Over the years of attending the Google Developer Group’s (GDG) annual DevFest conference I’ve always focussed on more on Android than the other topics on offer: Web, Cloud and AI. That changed for me this year with some stunning talks on how AI agents can expand our skills and productivity.
AI has been prominent at DevFest for years but in my experience it was focussed largely on leveraging and building LLM models for use in enterprise applications; for the average Android Engineer there aren’t a lot of opportunities to be involved in those discussions. But over the past year we’ve been introduced to coding assistants and now agents that help us streamline tasks and write more robust code faster! Here are a few of the most useful takeaways from the day:
MCP Servers
Model Context Protocol (MCP) servers is a fancy name for plugins that allow your agents to perform actions in third-party applications such as Figma, GitHub and Jira. For example, “Create a ticket for me in Jira under the “`Tech Tasks epic with the title Refactor account screen”.

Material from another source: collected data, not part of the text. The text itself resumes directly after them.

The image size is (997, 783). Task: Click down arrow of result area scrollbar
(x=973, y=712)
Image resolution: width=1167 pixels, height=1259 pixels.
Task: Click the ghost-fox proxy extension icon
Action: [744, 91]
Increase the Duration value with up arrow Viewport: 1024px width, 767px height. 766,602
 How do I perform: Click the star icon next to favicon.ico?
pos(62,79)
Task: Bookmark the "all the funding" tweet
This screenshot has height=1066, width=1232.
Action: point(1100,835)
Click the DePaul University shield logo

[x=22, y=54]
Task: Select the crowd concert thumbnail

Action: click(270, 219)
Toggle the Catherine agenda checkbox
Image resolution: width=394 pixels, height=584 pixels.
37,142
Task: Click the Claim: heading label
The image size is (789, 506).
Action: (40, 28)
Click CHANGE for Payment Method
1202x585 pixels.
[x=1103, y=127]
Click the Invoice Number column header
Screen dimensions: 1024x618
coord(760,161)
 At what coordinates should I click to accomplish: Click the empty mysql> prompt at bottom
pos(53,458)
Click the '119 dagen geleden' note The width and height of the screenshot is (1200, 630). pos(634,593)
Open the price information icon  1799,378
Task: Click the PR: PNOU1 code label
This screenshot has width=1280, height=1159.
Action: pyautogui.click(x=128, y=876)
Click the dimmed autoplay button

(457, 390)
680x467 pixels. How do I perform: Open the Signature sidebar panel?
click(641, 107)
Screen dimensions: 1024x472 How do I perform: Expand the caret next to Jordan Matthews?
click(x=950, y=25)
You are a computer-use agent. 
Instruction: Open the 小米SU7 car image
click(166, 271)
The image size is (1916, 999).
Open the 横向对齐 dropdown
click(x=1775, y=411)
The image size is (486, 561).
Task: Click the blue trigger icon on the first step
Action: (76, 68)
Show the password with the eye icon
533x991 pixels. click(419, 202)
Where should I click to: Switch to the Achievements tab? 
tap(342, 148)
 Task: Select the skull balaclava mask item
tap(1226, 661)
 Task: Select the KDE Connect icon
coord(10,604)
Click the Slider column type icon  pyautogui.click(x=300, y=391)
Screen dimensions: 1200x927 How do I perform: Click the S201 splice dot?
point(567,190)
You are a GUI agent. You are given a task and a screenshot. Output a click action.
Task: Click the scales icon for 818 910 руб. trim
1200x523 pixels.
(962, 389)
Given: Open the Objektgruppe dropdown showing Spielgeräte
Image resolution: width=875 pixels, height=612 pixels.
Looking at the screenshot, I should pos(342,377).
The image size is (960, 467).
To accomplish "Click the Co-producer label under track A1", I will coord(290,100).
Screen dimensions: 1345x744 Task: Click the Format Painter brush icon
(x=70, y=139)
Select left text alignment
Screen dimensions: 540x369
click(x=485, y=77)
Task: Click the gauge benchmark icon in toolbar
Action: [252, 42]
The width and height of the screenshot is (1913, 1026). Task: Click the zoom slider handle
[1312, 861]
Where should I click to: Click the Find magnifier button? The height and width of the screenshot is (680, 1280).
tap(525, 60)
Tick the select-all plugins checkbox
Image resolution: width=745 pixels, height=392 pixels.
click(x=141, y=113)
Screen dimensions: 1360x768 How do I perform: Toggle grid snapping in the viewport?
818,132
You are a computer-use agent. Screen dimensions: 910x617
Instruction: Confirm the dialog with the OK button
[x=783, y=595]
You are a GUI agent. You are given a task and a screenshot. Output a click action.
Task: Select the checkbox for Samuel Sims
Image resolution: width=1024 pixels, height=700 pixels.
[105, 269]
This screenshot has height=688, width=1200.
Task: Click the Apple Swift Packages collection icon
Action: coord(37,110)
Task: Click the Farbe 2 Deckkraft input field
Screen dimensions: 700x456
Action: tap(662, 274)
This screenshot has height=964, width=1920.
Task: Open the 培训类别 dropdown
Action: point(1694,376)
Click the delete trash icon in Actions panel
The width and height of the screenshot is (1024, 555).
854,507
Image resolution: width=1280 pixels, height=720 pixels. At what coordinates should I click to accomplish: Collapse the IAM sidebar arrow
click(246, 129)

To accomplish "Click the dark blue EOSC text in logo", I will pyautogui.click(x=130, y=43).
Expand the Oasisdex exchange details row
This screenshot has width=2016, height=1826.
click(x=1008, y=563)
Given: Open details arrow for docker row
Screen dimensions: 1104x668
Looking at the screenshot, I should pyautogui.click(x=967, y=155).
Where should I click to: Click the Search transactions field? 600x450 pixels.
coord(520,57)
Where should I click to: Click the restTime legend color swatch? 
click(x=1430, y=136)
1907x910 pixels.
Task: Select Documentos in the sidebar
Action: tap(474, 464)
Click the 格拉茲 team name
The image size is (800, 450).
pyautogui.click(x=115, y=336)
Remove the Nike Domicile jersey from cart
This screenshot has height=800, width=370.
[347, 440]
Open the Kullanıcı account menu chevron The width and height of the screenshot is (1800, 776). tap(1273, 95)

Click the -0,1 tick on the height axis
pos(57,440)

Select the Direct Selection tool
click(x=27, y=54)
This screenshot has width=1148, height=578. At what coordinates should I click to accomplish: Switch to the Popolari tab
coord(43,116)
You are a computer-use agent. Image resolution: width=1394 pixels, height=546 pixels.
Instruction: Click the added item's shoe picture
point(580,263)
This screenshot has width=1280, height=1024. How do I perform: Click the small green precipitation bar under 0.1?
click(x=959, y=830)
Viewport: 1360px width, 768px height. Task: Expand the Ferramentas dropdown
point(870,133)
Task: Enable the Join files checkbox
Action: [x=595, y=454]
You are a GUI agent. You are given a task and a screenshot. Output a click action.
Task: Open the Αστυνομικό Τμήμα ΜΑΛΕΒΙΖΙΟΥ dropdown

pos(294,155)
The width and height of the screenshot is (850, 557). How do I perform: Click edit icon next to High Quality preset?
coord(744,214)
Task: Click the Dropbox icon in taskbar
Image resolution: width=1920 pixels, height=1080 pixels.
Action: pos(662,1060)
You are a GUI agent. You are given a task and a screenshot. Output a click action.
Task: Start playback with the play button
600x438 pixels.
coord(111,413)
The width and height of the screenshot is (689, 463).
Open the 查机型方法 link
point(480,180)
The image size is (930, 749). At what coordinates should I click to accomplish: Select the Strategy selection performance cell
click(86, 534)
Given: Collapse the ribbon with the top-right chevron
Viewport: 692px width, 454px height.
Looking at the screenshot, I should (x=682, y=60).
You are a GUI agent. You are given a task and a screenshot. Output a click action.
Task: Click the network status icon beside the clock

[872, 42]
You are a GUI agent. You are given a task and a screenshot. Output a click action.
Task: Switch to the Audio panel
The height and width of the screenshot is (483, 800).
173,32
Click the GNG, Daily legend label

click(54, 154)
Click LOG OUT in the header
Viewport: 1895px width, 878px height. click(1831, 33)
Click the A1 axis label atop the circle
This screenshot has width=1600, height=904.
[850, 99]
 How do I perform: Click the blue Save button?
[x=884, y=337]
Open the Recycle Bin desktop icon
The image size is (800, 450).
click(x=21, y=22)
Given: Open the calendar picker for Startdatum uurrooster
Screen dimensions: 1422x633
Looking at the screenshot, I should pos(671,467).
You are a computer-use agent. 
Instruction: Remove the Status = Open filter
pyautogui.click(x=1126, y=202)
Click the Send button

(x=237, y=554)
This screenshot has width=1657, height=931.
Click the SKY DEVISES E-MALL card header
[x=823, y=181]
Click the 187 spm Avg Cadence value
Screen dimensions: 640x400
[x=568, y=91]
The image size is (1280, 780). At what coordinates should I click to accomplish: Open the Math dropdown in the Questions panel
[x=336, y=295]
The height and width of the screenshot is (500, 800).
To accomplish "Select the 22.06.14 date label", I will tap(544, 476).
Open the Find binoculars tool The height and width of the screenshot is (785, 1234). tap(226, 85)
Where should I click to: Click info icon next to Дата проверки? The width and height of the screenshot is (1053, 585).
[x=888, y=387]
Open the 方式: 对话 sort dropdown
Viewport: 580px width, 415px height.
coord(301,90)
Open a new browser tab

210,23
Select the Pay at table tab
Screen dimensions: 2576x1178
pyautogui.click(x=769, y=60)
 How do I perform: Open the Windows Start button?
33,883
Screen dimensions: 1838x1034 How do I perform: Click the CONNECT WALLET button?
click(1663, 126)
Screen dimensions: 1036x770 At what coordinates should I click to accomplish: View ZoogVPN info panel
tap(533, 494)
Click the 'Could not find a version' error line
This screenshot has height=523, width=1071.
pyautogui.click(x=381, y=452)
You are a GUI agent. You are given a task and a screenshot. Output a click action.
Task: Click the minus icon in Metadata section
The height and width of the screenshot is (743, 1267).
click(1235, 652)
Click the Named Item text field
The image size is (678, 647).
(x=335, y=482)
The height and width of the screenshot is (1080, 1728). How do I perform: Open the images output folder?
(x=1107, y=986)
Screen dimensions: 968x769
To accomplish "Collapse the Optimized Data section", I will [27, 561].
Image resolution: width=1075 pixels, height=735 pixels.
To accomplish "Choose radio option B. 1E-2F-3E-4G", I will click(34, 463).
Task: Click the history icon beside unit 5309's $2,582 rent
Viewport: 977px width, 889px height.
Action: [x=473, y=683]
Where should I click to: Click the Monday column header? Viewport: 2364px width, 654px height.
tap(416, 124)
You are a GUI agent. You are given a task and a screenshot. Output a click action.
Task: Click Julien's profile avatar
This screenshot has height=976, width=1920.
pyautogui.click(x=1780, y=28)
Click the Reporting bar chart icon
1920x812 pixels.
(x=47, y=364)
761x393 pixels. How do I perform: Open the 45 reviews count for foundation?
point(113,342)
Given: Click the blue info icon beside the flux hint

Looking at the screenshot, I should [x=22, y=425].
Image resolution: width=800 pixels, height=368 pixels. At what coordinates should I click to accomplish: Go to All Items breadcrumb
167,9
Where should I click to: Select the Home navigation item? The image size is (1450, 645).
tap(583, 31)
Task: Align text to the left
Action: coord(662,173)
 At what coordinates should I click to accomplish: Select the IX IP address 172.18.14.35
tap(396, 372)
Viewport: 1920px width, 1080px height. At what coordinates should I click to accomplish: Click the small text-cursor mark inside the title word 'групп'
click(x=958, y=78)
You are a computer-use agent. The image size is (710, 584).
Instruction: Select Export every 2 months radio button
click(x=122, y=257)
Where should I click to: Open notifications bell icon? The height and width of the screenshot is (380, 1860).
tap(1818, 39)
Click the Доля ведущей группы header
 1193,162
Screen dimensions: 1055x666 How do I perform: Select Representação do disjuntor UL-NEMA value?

Even more powerful was the Figma demo. Using the Cline coding agent alongside Android Studio, the speaker prompted the agent to generate a Compose UI layout from a Figma URL. The result needed some tweaking but it adhered to the existing design system and clearly helped streamline the design-to-code workflow.

Design, Layout, Marketing & Gems
In a whirlwind tour of all Google’s AI tools we were shown how to design a new app using Stitch, export it to Figma, then create a marketing campaign in minutes using AI Studio. There was a “wow” moment when the app design he just generated was placed onto the screen of the phone in the marketing photo because the quality is so good you can barely tell it’s AI generated.

Natural Language-built Agents
Creating your on AI agent sounds daunting but when you see how it can be done using only natural language it suddenly becomes a lot more accessible. In the screenshots below the speaker created clear and detailed instructions for the agent to follow when responding to customer’s questions.
The agent was also provided with an Apigee spec, allowing it to trigger API calls to complete actions on behalf of the customers.

The agent instructions were broken into a parent (main) and sub-agents to handle specific features.

What about Android?
There were also a few useful Android-focussed talks throughout the day. I particularly liked the ideas around how app structure and modularisation are a reflection of your team’s values and communication. It’s a great way to think about and justify decisions around app structure and, in my case, a strong preference for simplicity and broad ownership in my small-ish team.